Meglio usare l’infinito prima di costruire una frase scorretta

Categorie: Semantica, Sintassi

QUESITO:

Nelle risposte ai quesiti, ribadite spesso che l’identità di soggetto tra proposizioni reggenti e subordinate richiede, e a volte impone, la costruzione implicita. Partendo dal presupposto che seguendo questo suggerimento non si cadrebbe mai in errore, quali sono i casi in cui la costruzione esplicita è comunque ammessa (pur essendo sconsigliata) e quelli in cui invece è vietata?
Mi è capitato di leggere o ascoltare frasi quali “Spero che io sia stato chiaro”, “Prima che uscisse di casa, egli non aveva salutato nessuno”. Sono esempi da penna rossa?

 

RISPOSTA:

L’alternanza tra forma esplicita e forma implicita (rappresentata dall’infinito) riguarda le proposizioni subordinate che nella forma esplicita sono introdotte dalla congiunzione che e ammettono, o richiedono, il modo congiuntivo. Tali proposizioni, quindi, sono le completive soggettive e oggettive, le finali, che sono introdotte da perché (per + che) o affinché (al + fine + che), le consecutive e le temporali introdotte da prima che, che vogliono il congiuntivo (non quelle introdotte da dopo che, che vogliono l’indicativo, né, tanto meno, quelle introdotte da quandomentre ecc.).
::::::::
Consegna A
Trasforma in un elenco il paragrafo del testo che inizia con «L’alternanza tra forma esplicita». Mantieni i fatti principali.
::::::::
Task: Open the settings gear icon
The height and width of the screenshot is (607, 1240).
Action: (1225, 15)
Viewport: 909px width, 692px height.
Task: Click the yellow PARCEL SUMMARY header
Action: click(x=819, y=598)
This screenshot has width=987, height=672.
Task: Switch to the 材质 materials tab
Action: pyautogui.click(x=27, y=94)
::::::::
Consegna B
Raccogli tutte le righe dei record che contengono la parola "screenshot". Conta la differenza tra maiuscole e minuscole.

Risposta corretta A
- L’alternanza tra forma esplicita e forma implicita (con l’infinito) riguarda le subordinate che, in forma esplicita, sono introdotte da «che» e ammettono o richiedono il congiuntivo.
- Queste subordinate sono:
  - le completive soggettive e oggettive;
  - le finali, introdotte da «perché» o «affinché»;
  - le consecutive;
  - le temporali introdotte da «prima che», che vogliono il congiuntivo.
- Ne restano fuori le temporali con «dopo che», che vogliono l’indicativo, e a maggior ragione quelle introdotte da «quando», «mentre» ecc.

Risposta corretta B
The height and width of the screenshot is (607, 1240).
This screenshot has width=987, height=672.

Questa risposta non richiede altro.